### What is being asked
Set down a word-for-word copy of the data below, limited to the lines from the first through the line with "Task: Click the 150K volume axis label".
########
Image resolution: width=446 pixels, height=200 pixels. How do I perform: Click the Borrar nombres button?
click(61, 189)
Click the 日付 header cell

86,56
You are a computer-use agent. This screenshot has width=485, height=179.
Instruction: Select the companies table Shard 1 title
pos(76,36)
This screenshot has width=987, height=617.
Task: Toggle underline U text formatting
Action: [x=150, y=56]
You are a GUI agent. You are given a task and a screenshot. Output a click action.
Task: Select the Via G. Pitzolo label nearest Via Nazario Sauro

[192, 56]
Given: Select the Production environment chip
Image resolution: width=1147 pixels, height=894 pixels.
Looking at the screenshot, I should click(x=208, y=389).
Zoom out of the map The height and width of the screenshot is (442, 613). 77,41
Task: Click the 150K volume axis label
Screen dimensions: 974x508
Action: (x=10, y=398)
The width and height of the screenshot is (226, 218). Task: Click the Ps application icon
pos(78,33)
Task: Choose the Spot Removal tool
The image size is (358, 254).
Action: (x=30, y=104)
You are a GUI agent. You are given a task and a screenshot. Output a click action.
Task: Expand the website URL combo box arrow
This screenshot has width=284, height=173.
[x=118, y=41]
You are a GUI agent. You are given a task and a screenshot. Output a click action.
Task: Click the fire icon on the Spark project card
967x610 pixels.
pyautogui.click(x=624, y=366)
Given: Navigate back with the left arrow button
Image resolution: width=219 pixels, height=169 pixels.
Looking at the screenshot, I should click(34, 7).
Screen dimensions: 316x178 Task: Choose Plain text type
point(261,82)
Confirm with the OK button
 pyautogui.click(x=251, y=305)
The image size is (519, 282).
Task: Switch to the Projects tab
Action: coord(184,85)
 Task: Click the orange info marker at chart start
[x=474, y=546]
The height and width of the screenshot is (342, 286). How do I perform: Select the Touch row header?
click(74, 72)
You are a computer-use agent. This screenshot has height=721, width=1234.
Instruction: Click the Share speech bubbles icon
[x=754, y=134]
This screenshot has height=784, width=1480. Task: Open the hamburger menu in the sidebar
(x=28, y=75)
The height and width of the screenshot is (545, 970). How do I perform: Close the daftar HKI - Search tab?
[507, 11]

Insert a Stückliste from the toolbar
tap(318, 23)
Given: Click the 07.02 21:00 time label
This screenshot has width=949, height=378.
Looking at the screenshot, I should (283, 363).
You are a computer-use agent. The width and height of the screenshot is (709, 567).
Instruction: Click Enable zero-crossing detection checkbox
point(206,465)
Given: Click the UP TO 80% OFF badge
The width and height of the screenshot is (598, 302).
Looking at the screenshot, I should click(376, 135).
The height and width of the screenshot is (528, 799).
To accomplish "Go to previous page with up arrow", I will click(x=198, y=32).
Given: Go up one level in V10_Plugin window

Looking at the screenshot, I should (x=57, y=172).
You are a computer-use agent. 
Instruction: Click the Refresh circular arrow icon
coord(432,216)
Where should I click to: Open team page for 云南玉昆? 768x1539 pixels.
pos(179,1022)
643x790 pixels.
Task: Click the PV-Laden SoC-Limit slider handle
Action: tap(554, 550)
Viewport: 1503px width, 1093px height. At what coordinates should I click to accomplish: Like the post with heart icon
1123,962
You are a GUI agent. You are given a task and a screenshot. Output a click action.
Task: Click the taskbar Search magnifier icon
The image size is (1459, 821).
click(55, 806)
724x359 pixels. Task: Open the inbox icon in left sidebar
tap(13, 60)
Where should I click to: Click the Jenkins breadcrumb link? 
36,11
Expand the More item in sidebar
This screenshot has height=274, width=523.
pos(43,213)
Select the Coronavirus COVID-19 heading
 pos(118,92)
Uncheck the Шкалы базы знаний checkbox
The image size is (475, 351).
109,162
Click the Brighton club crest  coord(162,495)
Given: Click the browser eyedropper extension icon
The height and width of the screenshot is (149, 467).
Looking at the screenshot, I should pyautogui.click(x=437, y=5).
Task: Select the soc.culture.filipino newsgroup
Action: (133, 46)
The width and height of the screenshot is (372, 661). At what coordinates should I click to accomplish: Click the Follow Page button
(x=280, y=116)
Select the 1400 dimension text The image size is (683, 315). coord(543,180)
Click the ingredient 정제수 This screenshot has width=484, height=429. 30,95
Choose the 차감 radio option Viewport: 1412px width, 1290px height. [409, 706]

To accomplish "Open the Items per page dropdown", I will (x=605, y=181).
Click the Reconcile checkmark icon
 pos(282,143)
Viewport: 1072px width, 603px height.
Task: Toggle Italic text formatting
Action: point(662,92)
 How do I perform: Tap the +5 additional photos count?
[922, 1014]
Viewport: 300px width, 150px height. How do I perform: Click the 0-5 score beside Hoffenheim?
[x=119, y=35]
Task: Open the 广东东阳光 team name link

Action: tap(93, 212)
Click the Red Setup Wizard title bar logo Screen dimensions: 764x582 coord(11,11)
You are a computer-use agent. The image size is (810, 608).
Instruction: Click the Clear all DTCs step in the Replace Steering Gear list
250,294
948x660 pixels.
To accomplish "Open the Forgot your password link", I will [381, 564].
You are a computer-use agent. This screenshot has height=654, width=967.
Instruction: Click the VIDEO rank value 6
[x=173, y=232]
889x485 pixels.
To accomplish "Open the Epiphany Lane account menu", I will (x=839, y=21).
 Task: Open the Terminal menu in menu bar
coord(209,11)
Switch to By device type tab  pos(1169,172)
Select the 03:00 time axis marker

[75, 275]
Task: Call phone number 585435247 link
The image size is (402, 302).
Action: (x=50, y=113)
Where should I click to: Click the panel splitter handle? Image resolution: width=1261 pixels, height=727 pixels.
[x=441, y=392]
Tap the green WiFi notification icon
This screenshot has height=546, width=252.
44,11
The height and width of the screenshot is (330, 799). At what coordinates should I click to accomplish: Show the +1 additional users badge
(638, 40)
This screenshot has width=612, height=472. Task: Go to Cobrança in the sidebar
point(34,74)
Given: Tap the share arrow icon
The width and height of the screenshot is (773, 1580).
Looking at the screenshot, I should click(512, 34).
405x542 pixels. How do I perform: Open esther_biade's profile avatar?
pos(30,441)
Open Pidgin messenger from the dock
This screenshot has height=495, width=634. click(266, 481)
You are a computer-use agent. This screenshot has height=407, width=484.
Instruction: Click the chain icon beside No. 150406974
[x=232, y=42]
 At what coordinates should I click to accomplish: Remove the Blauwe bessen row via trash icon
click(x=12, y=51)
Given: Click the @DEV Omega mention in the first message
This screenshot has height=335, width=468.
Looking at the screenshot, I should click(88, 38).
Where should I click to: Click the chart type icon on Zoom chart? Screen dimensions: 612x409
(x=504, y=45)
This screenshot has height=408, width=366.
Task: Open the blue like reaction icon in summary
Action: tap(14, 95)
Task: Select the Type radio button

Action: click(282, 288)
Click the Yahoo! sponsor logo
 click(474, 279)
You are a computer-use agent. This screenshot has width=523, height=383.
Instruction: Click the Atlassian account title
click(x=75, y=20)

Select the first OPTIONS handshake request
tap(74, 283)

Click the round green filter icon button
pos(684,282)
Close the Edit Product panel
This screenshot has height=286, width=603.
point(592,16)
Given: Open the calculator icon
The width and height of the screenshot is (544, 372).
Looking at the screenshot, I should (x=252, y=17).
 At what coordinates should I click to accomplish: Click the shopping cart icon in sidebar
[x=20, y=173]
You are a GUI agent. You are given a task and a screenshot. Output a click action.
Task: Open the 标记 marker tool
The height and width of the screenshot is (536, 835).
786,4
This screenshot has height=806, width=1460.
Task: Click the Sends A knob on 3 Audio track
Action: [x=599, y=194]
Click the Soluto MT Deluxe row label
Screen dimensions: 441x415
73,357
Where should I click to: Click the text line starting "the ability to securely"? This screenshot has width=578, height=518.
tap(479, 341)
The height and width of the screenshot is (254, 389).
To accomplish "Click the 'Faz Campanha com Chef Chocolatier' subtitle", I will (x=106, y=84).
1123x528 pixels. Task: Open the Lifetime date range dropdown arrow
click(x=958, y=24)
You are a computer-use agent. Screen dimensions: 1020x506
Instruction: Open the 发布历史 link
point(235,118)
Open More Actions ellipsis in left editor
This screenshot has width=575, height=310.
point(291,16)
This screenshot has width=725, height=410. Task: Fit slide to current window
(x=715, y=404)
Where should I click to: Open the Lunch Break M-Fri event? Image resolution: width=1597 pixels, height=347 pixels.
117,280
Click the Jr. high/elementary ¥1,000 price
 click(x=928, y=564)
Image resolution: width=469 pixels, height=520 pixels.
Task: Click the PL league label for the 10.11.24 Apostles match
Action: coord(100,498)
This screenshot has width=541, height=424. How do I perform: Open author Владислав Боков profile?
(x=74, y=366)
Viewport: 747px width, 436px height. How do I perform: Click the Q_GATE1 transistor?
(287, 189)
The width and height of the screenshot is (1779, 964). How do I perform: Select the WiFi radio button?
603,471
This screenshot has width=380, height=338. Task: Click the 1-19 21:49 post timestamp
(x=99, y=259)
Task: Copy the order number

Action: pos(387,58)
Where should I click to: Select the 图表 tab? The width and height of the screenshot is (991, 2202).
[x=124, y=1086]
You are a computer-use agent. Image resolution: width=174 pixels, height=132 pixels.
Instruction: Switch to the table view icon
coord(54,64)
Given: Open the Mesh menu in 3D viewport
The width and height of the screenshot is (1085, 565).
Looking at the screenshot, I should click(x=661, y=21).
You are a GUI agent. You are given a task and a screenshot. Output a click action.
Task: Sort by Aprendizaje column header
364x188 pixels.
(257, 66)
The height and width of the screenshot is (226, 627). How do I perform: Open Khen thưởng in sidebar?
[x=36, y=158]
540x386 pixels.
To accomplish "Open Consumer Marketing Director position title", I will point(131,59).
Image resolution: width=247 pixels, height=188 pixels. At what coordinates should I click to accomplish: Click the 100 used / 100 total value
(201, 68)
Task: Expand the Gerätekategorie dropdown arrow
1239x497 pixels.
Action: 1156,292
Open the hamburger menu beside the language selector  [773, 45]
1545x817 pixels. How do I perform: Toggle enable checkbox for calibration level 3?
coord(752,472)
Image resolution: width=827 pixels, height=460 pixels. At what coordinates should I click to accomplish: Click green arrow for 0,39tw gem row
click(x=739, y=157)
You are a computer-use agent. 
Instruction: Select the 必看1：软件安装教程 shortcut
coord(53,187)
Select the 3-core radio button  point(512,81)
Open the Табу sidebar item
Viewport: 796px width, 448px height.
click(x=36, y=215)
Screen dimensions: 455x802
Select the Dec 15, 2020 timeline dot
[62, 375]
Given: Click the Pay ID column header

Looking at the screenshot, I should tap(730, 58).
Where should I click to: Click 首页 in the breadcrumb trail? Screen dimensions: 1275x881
########
### Task answer
Image resolution: width=446 pixels, height=200 pixels. How do I perform: Click the Borrar nombres button?
click(61, 189)
Click the 日付 header cell

86,56
You are a computer-use agent. This screenshot has width=485, height=179.
Instruction: Select the companies table Shard 1 title
pos(76,36)
This screenshot has width=987, height=617.
Task: Toggle underline U text formatting
Action: [x=150, y=56]
You are a GUI agent. You are given a task and a screenshot. Output a click action.
Task: Select the Via G. Pitzolo label nearest Via Nazario Sauro

[192, 56]
Given: Select the Production environment chip
Image resolution: width=1147 pixels, height=894 pixels.
Looking at the screenshot, I should click(x=208, y=389).
Zoom out of the map The height and width of the screenshot is (442, 613). 77,41
Task: Click the 150K volume axis label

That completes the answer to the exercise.